Oyedepo spoke at the University in Omu Aran on Wednesday, while attending the 4th Inaugural Lecture of the institution, delivered by Prof. Olasunkanmi Bamiro.
“We have deep insights and we sleep with these insights. We need to work.
“A lot of ideas that could have changed the economic fortunes of this nation are locked up in archives.
“Papers have left us where we are. We should stop counting papers and start counting products,’’ Oyedepo said.
He called for implementation of the numerous initiatives as well as the laudable development plans to better the lot of the citizenry.

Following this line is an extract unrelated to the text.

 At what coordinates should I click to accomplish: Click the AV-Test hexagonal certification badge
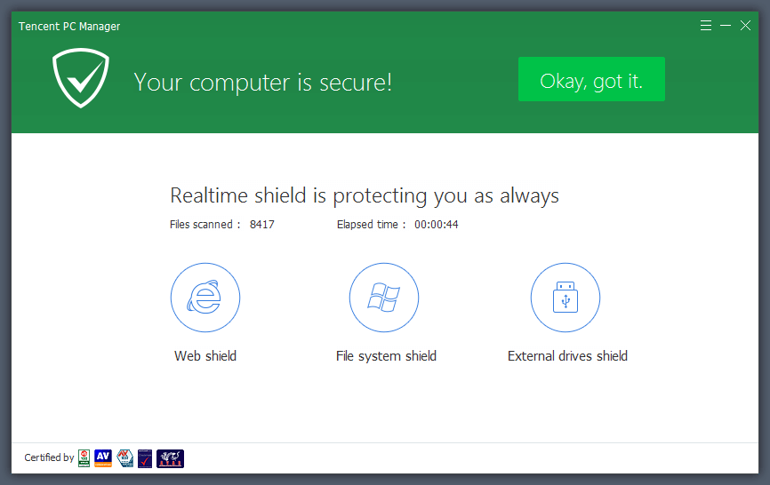[125, 458]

Oyedepo said that the country was blessed with abundant talents and potential to attain the desired developed economic status, if well harnessed.
“We do not have problem with capacity, our problem has always been capacity utilization,” he said.
The chancellor said that Landmark University was committed to ensuring full implementation of recommendations that had emanated from its inaugural lectures.
Oyedepo advised the nation’s universities to align with the same practice and ideology in evolving a workable national development plan for the country.
“This is the only way out of the present continental indignity,” he said.
At the event, Bamiro, of the College of Agricultural Sciences delivered a lecture titled: “Roadmap to Canaan: Production Efficiency and Integration in Agribusiness”.
Bamiro, a professor of Production Economics, said the country’s desire for food security could only be attained by putting more effort toward increasing yields of varieties of food crops.
According to him, this is achievable through efficiency in agricultural production and adoption of vertical integration in all agribusiness enterprises.
“Apart from food security that will be attained, vertical integration will solve the herdsmen and farmers’ clashes and mitigate against risks, ‘’ he said.
Bamiro said for Nigeria to arrive the land of Canaan, four dimensions of food security — affordability, access, stability and health — must be realized.
He noted that the nation’s neglect of agriculture for the oil boom of the 70s and early 80s had brought a new paradigm into the nation’s economy.